Would you retype the entries from the first line to the line bearing "This screenshot has width=639, height=625.", both included, leaving out every picture?

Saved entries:
────
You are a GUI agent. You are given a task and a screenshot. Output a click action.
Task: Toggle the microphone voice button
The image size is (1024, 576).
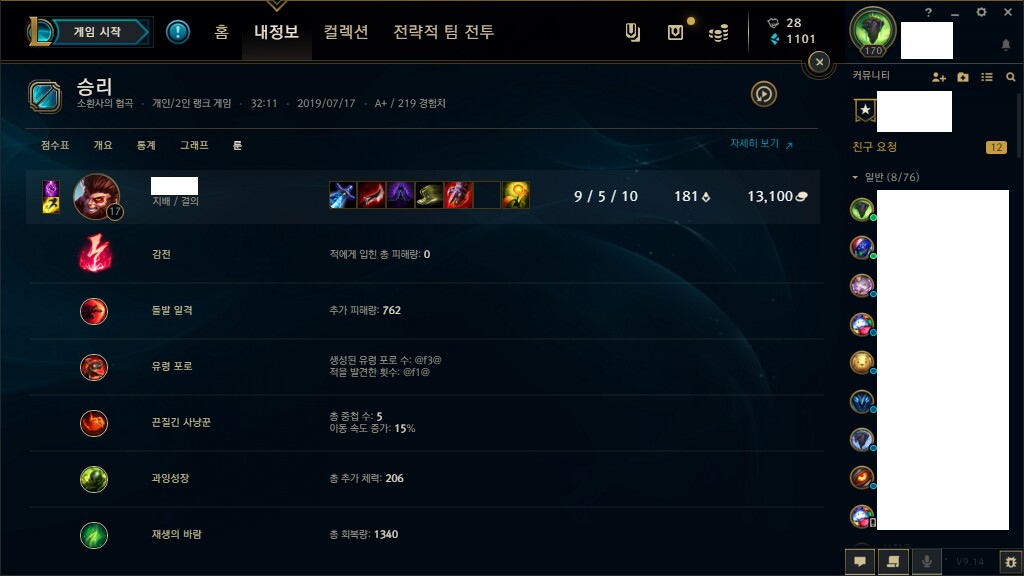pos(926,562)
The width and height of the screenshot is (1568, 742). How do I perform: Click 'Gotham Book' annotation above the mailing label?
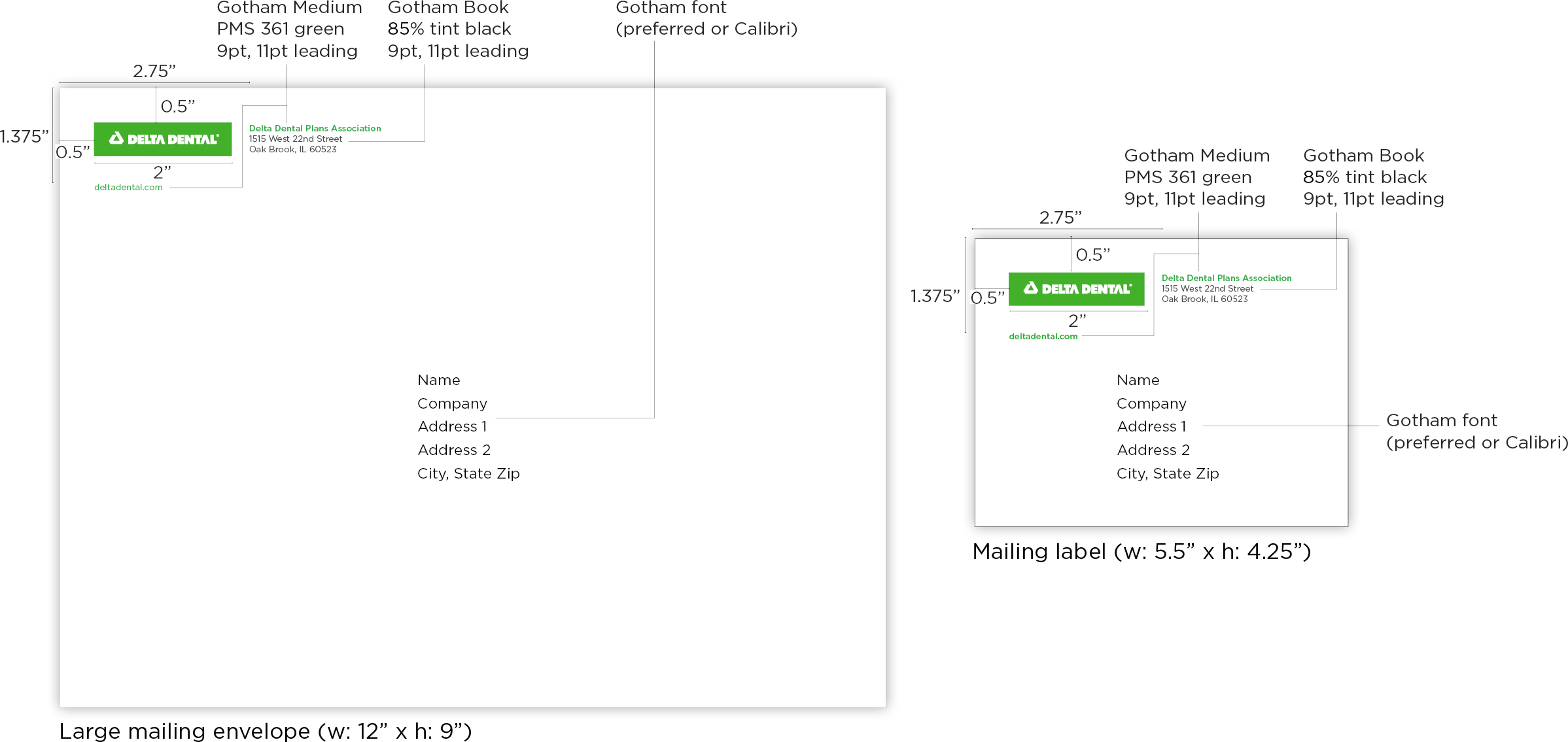pos(1363,156)
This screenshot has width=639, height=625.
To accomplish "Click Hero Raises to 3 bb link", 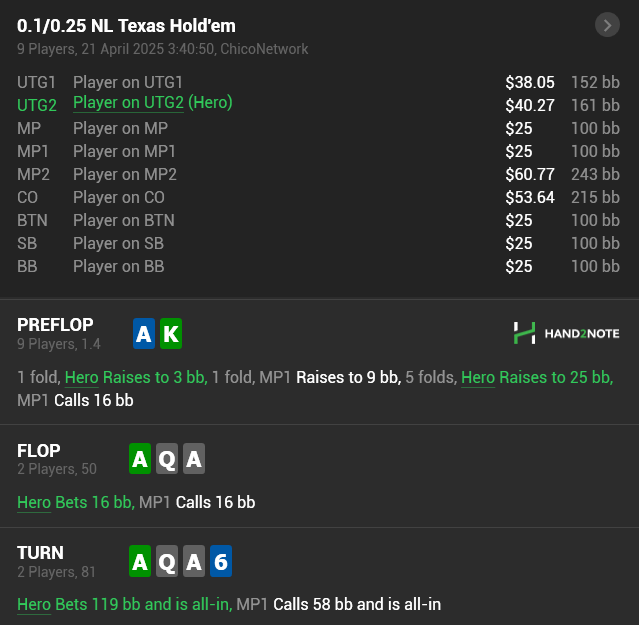I will point(136,377).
────
§ Written solution
You are a GUI agent. You are given a task and a screenshot. Output a click action.
Task: Toggle the microphone voice button
The image size is (1024, 576).
pos(926,562)
The width and height of the screenshot is (1568, 742). How do I perform: Click 'Gotham Book' annotation above the mailing label?
pos(1363,156)
This screenshot has width=639, height=625.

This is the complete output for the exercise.